Też tak słyszałem, ale nie chcę nic potwierdzać, ani tym bardziej wskazywać, czy to warszawska, poznańska, czy jakakolwiek inna scena. Nie chcę, żeby zaraz hejterzy zaczęli się doszukiwać, prowadzić śledztwa i sprawdzać, kto i gdzie jest gejem, a kto nie jest. Tu chodzi o muzykę, nie orientację seksualną, nie zaglądajmy nikomu do łóżka.
Po wypowiedzi Snoop Dogga coś się zmieni? Wywoła to dyskusję, refleksję? Snoop przecież mówi, że nie ma problemu z homoseksualistami i ma takich kumpli. "Kiedyś ci
ludzie byli bici i prześladowani za to kim są i kogo kochają. Dawniej to było fajne pobić geja. Przeszli przez to samo co czarni" – stwierdza raper. Z drugiej strony mówi, że raperzy nigdy nie zaakceptują gejów.

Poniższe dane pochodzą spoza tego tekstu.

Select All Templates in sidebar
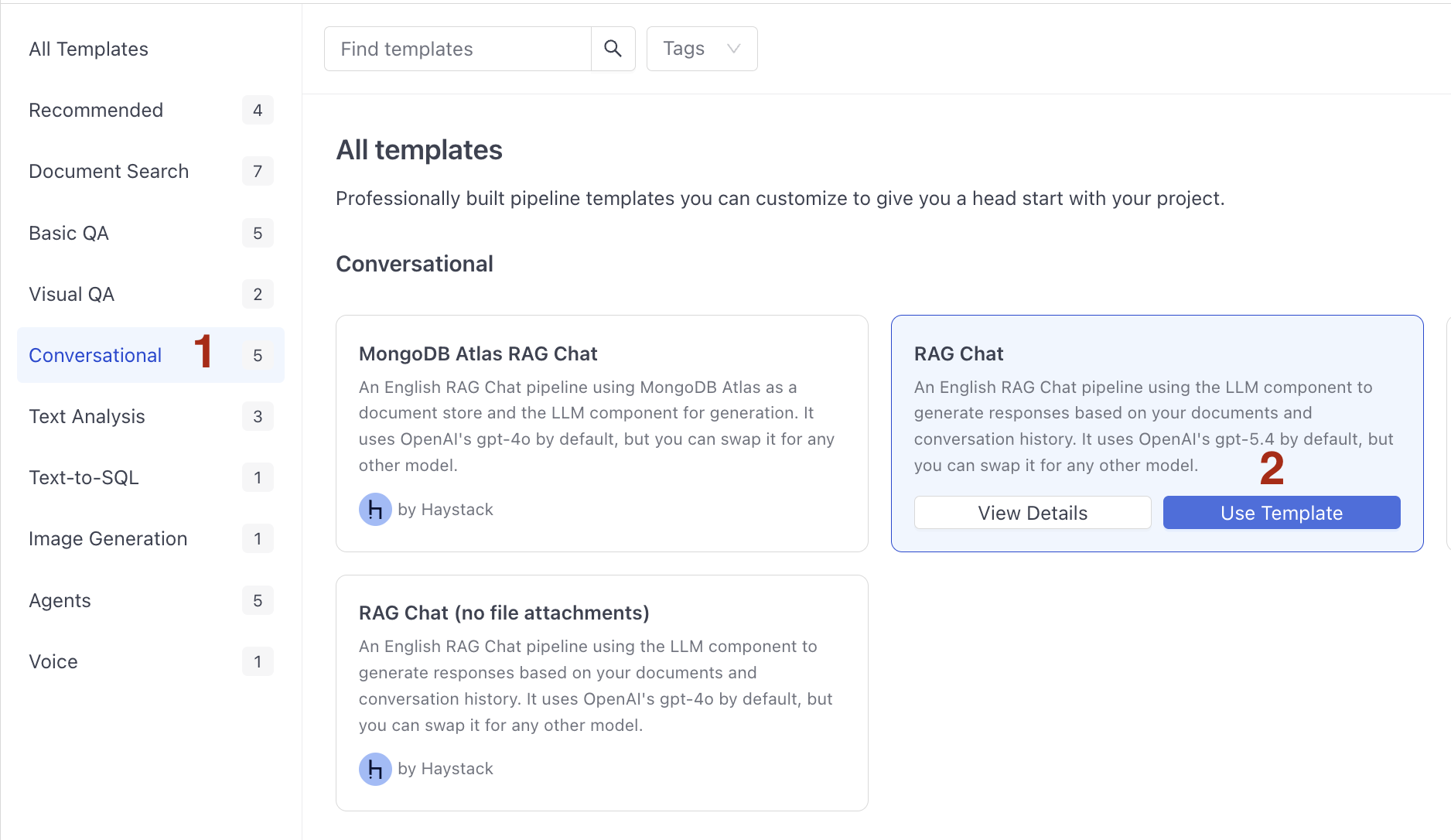The width and height of the screenshot is (1451, 840). coord(88,49)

Nie zgodzę się co do tego, że nigdy raperzy nie zaakceptują homoseksualistów, szczególnie w USA. Tam są inne nastroje społeczne, jest wypowiedź Snoop Dogga, był coming-out Franka Ocean. Niezrozumiałe i dziwne było dla mnie stwierdzenie Snoop'a, że Ocean mógł sobie pozwolić na coming-out, bo jest muzykiem, a nie raperem. Raperzy to przecież muzycy.
W Stanach dwie tak znane osoby wystarczą, by wywołać dyskusję. Myślę, że za kilka, kilkanaście lat może się to zmienić i pewnie się zmieni. A w Polsce? Trudno powiedzieć. Słowa Snoop Dogga są w stanie wywołać dyskusję także u nas, szczególnie jeśli jakiś raper się do nich odniesie. Ale nie jestem pewien, czy tego bym chciał, bo w polskim hip-hopie i tak już jest bardzo dużo podziałów i więcej ich póki co nie trzeba. A w kwestii homoseksualistów na pewno nie byłoby między raperami zgody.
Raperzy nigdy nie zaakceptują gejów. To jak z drużyną amerykańskiego futbolu. Nie możesz być w szatni i pod prysznicem z kure..ko twardymi gośćmi i nagle powiedzieć jednemu z nich: "Podobasz mi się". Wiesz, że to skończy się źle. Ja nie mam żadnego problemu z osobami homoseksualnymi. Mam wielu gejów kumpli. Kiedyś ci ludzie byli bici i prześladowani za to kim są i kogo kochają. Dawniej to było fajne pobić geja. Przeszli przez to samo co czarni.